We generally experience Advent by trying to re-create the Christmas scenario. By putting ourselves in Mary’s sandals or the shepherd’s bare feet or even the donkey’s hooves – trying to feel what they felt and experience what it all meant to them. We dress up like them, we sing "O Come O Come Emmanuel," and we wonder what it really would have felt like to be on the waiting side of Jesus’ coming.

But we are on the waiting side of Jesus’ coming - again. Ronald Klug wrote:

“I am an Advent Christian… Advent Christians believe Christ came, but we still sing, ‘Oh, Come, Oh, Come, Emmanuel.’ We believe that in Christ the kingdom of God has dawned, but we still eagerly pray ‘thy kingdom come’ because we long for a world that is still to come. Exile, longing, watchfulness and waiting resonate with us…” The cry of Advent is still, as Klug writes, “Wake up! Be alert! Watch for his coming.’”

Watch for the One Who “will come down from heaven, with a loud command, with the voice of the archangel, and with the trumpet call of God” (1 Thess. 4:16 NIV). Watch for the One called Faithful and True, with eyes like blazing fire, on Whose head are many crowns, and on His robe and thigh is written this name: King of Kings and Lord of Lords (Rev. 19). Wait eagerly; look and long for His appearing.

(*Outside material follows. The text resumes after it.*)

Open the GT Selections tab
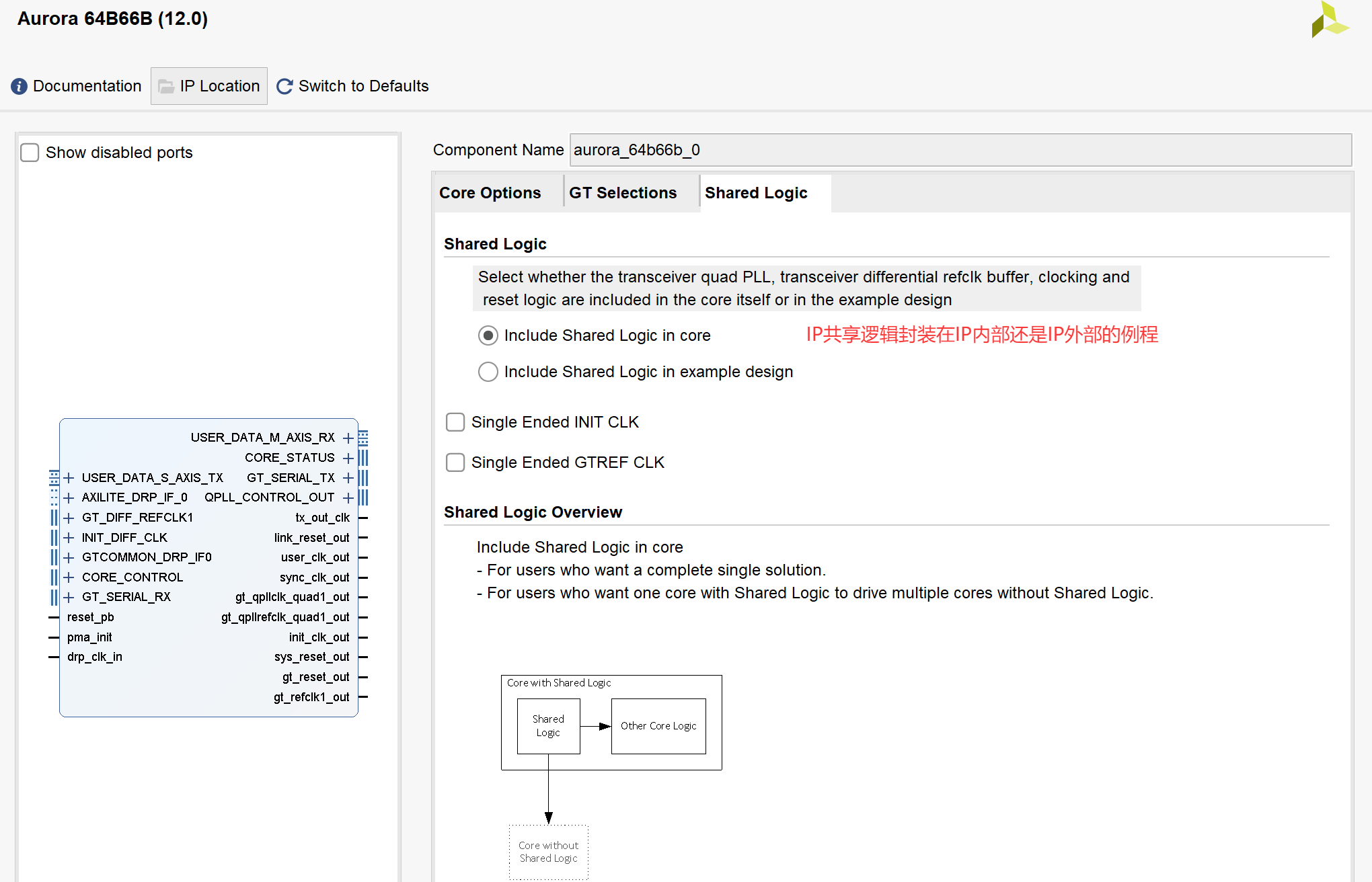 pyautogui.click(x=623, y=193)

He may not come on our watch. But no matter, the charge remains: Wait well. Don’t fill the intervening days and years with busy work just to look productive; don’t reach for mindless diversions; don’t sink into lethargy like the foolish virgins of Jesus’ parable. Don’t grow impatient or discouraged and adopt the mindset of the skeptical world: “Where is this ‘coming’ he promised? (2 Peter 3:4 NIV).

Instead, “live holy and godly lives as you look forward to the day of God and speed its coming… Make every effort to be found spotless, blameless and at peace with him… looking forward to a new heaven and a new earth, the home of righteousness” (2 Peter 3:11-13 NIV).